Cubit adds: “On the culinary side, we’re just starting to come into our own with the availability of fresh gourmet mushrooms.”

Mushrooms have long been underappreciated in the American culinary scene, but thanks to consumer demand for plant-based food options, along with a more globalized, adventurous customer base, restaurants are now embracing fungi’s possibilities. According to the Bloomberg Intelligence Report, plant-based food sales are expected to quintuple by 2030, and umami-packed, versatile mushrooms are a boon to chefs.

Smallhold supplies to many Austin restaurants, and chefs like Oseyo’s Mike Diaz are excited about having a wide variety of fresh mushrooms to play with.

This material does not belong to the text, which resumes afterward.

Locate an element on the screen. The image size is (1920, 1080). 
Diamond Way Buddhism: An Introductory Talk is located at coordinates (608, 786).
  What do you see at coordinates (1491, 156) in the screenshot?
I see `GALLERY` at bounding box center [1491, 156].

Blue oyster mushrooms grow Sept. 23 at Smallhold Mushroom Farm in Buda. The farm distributes to grocery stores such as Whole Foods and Central Market and to area restaurants.

“Texas is such a meat heavy culture, and mushrooms can be super filling and nutritional but at the same time flavorful,” Diaz says.

At Oseyo, Diaz makes banchan (freshly pickled Korean side dishes) out of Smallhold shiitakes and royal trumpets and stock out of leftover dried mushroom stems, and grills an assortment to serve like barbecue.

“My approach to any mushroom is to get inspiration from the actual mushroom itself … flavor, texture, visualizing the dish. That’s my inspiration for when I work with a lot of food, but mushrooms especially are so unique and different,” Diaz says.

“I kind of just let the mushroom guide me.”

As climate change makes finding sustainable foodways more pressing, consumers are looking for plant-based foods that don’t taste like they were made in a lab. Smallhold holds a tiny torch at the end of the tunnel. The future of food may just be fungi.